Records excerpted from a collection
::::::::::
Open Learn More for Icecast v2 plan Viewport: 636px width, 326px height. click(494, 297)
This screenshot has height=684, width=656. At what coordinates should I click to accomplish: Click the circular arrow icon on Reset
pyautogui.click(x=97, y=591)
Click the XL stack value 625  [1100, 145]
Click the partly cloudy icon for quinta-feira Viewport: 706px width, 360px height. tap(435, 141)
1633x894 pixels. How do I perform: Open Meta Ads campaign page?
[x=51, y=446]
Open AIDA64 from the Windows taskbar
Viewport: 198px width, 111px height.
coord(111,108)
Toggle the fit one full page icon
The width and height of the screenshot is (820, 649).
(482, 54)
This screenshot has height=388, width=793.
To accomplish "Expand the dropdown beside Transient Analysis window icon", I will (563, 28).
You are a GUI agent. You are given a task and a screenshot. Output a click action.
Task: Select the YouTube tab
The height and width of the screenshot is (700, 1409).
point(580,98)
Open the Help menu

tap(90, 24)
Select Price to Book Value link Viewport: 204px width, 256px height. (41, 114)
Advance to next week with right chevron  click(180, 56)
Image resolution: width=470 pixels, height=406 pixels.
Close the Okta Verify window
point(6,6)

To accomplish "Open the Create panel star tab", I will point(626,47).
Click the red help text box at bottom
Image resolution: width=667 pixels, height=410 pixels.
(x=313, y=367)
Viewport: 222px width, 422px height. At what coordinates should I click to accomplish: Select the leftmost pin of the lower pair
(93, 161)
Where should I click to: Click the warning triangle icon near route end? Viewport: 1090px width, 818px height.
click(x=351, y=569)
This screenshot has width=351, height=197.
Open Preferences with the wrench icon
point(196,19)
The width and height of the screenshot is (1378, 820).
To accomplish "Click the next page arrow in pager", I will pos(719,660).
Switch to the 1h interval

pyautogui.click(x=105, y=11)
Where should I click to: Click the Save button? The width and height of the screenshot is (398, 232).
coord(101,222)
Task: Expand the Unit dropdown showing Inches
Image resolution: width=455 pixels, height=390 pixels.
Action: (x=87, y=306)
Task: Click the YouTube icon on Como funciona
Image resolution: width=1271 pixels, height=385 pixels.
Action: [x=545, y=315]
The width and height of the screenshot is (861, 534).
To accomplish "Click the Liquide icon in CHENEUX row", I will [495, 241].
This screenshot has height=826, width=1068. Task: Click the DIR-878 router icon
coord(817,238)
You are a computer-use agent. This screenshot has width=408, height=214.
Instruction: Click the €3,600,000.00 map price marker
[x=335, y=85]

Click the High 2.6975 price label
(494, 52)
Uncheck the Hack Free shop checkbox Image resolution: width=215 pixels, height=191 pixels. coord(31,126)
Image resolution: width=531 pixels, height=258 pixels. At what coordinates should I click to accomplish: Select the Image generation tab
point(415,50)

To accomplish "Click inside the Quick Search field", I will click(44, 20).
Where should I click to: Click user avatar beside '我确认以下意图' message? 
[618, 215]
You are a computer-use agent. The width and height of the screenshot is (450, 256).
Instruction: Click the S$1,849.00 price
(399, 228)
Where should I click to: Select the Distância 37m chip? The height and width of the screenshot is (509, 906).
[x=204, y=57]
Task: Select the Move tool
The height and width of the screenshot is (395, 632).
::::::::::
> _Task item_: Gather each line in the data that holds the string "Expand".

> _Your solution_:
To accomplish "Expand the dropdown beside Transient Analysis window icon", I will (563, 28).
Task: Expand the Unit dropdown showing Inches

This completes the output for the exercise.